Infections caused by strains of T. Vaginalis with reduced sensitivity to metronidazole may occur. However, most of these microorganisms were eliminated after using higher doses of the drug. If the treatment regimen is broken, the patient should be treated repeatedly according to the scheme: metronidazole 500 mg 2 times a day for 7 days. If the treatment is again ineffective, it is necessary to appoint the patient metronidazole 2 g once a day for 3-5 days.
Patients in whom the infection is confirmed by culture isolation, and treatment performed according to the regimens recommended in this manual proved ineffective, and who have been excluded from reinfection, should be consulted by the expert; consultations are available from the CDC. When evaluating such cases, it is necessary to determine the sensitivity of T. Vaginalis to metronidazole.
NB! The FDA approved the use of Flagyl 375 ™ - twice daily for 7 days - for the treatment of trichomoniasis, based on pharmacokinetic similarities with metronidazole 250 mg three times daily for 7 days. However, there is no clinical evidence to support the clinical similarity between the two regimens.

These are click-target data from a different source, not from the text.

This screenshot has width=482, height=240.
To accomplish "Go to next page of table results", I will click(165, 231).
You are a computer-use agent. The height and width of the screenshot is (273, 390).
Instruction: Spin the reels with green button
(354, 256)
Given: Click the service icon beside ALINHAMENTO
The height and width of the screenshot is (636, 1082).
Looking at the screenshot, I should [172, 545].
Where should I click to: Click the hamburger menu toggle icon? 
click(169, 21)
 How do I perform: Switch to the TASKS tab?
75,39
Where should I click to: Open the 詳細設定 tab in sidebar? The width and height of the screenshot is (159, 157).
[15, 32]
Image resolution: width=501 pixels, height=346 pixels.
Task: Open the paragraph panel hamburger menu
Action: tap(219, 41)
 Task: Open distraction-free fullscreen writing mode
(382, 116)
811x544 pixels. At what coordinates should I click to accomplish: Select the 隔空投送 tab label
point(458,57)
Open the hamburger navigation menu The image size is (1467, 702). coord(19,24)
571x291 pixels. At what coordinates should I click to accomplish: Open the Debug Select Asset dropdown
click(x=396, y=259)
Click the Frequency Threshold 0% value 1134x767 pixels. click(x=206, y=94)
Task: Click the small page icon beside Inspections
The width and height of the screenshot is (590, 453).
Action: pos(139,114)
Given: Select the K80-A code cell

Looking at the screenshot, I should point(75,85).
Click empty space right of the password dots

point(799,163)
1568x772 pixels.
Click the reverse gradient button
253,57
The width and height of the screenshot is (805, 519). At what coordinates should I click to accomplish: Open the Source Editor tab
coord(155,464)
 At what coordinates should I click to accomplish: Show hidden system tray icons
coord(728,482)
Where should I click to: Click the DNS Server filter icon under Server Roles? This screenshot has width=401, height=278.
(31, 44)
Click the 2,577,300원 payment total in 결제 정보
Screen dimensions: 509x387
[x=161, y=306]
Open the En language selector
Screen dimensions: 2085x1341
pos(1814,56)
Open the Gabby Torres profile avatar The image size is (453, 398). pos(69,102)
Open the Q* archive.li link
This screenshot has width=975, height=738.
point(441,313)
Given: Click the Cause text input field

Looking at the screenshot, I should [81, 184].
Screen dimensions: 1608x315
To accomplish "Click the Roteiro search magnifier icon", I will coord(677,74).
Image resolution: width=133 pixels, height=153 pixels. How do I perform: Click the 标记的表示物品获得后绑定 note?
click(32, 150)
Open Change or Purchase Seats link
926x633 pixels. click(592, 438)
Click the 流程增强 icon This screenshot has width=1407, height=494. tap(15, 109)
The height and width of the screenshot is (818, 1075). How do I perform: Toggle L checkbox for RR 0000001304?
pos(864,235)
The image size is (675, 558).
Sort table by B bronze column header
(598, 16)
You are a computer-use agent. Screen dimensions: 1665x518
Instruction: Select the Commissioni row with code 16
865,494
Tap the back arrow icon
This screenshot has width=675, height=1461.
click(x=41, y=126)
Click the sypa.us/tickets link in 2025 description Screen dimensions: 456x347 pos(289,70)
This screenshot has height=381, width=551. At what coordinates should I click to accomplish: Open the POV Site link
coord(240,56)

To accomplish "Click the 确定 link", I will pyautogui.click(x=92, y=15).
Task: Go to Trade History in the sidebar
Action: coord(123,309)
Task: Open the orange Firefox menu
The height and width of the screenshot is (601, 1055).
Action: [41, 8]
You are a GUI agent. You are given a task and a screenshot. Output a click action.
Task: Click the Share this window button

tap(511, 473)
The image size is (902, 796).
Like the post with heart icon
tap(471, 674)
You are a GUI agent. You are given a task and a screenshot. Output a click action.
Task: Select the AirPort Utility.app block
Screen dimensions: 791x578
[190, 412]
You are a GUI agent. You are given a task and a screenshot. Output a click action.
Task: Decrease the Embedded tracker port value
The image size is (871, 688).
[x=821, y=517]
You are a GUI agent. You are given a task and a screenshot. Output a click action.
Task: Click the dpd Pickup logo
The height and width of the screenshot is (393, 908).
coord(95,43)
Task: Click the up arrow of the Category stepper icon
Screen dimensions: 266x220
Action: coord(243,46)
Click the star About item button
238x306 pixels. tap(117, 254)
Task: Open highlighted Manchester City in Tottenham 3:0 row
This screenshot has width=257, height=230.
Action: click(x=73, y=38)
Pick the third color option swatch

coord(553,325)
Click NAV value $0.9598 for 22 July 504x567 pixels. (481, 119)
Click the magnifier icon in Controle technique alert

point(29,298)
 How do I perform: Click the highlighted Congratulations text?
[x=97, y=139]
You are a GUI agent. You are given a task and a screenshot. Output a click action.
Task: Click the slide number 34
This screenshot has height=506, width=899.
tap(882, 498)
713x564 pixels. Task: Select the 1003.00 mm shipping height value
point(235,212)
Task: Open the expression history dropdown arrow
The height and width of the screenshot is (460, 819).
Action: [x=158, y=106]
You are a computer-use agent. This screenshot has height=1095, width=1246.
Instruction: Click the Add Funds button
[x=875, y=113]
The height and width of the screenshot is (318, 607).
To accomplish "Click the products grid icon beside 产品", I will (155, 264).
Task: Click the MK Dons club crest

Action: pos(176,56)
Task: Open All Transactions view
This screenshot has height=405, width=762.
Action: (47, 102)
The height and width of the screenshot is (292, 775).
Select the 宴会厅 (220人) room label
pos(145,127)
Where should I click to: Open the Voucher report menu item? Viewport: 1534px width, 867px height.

Management of sexual partners
Sexual partners should be treated. Patients should be warned about the need to avoid sexual intercourse before recovery. If there is no microbiological confirmation of the cure, this means - until the treatment is completed and the patient and his partners have no symptoms of the disease.
Special Remarks
Allergy, intolerance and side effects
There are no effective alternative to metronidazole treatment regimens. Patients with an allergy to metronidazole may be given a desensitization.
Pregnancy
Patients can be treated with metronidazole at a dose of 2 g per single dose.
HIV infection
Persons with HIV infection and trichomoniasis should receive the same treatment as patients without HIV infection.